**PROBLEM TO SOLVE**
For this listing, the lines between the one holding "Given: Activate target" and the one holding "1477x812 pixels.", inclusive, must be set down exactly.

**RECORDS PROVIDED**
______________________________
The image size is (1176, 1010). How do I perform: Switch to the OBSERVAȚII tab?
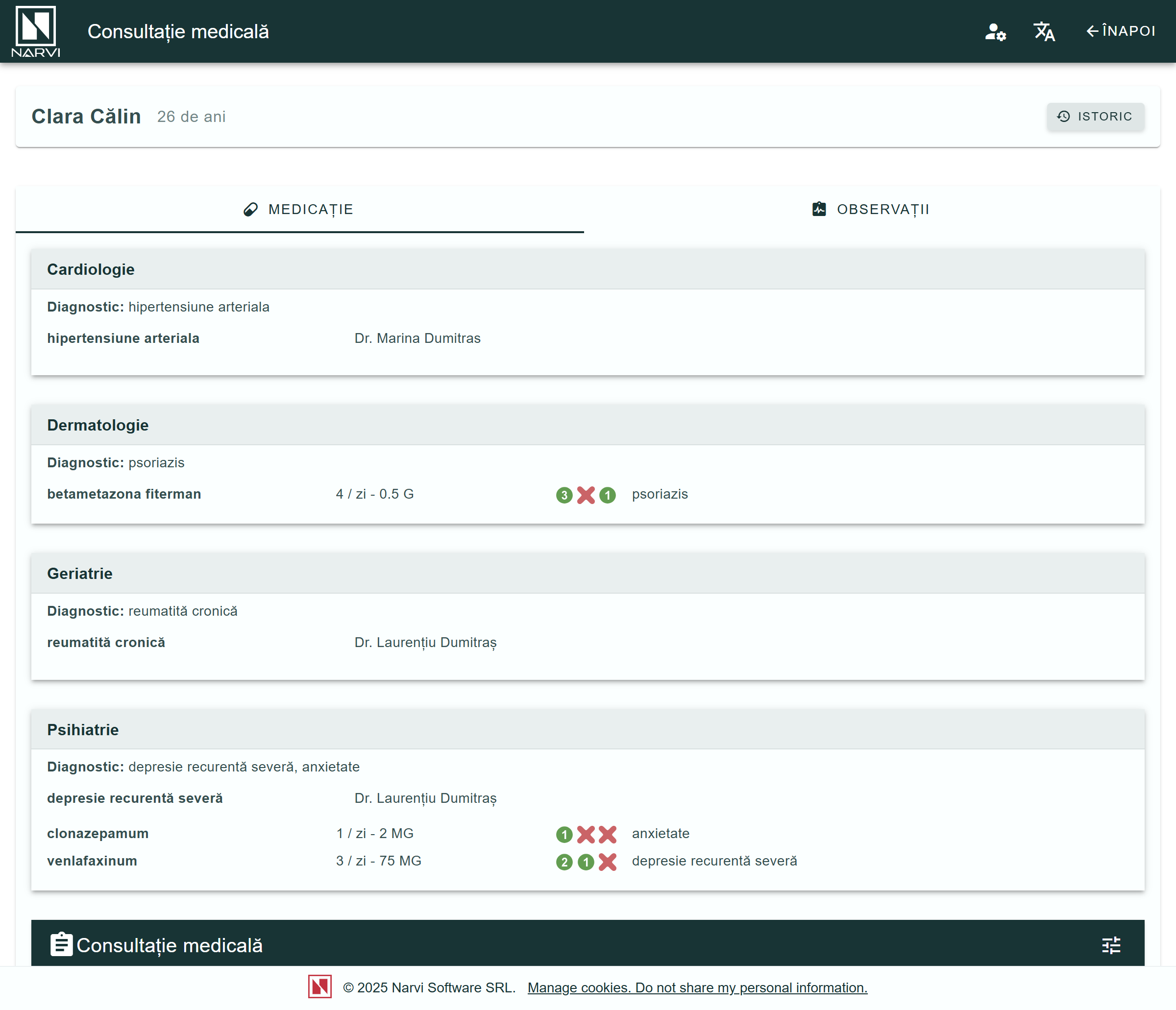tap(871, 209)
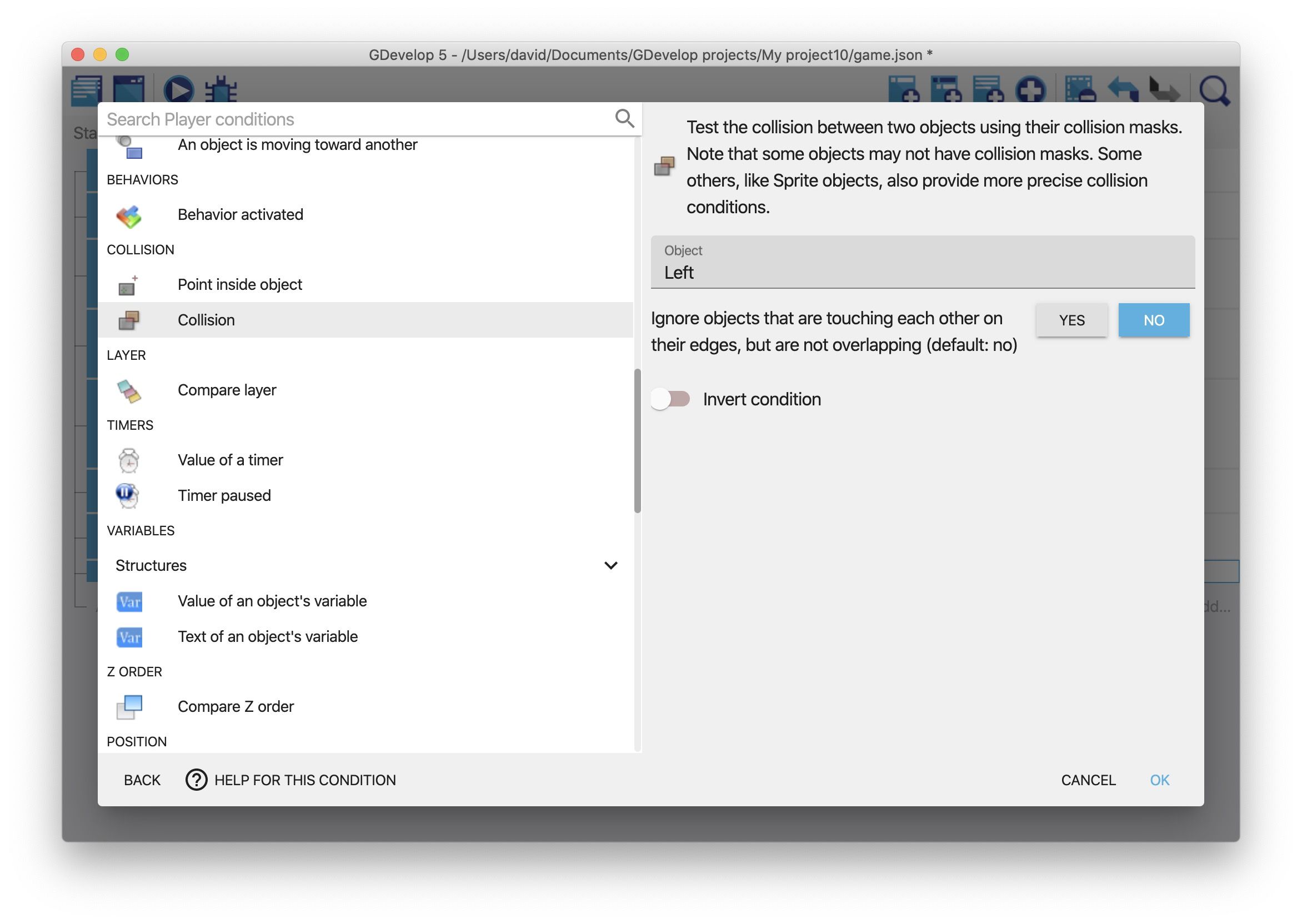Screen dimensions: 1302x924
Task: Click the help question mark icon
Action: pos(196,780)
______________________________
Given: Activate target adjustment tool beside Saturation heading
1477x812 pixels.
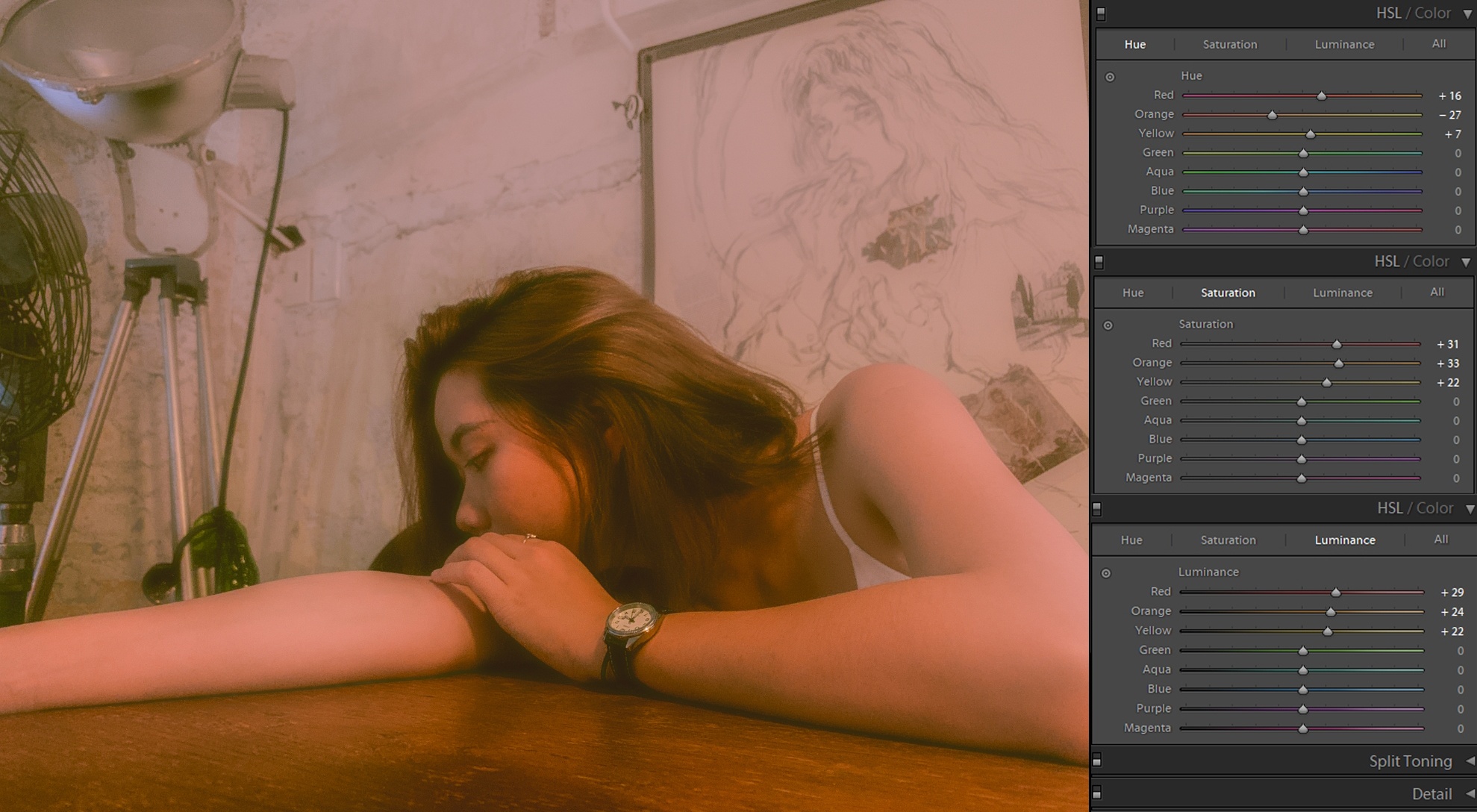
______________________________
**OUTPUT FOR THIS EXERCISE**
Given: Activate target adjustment tool beside Saturation heading
1477x812 pixels.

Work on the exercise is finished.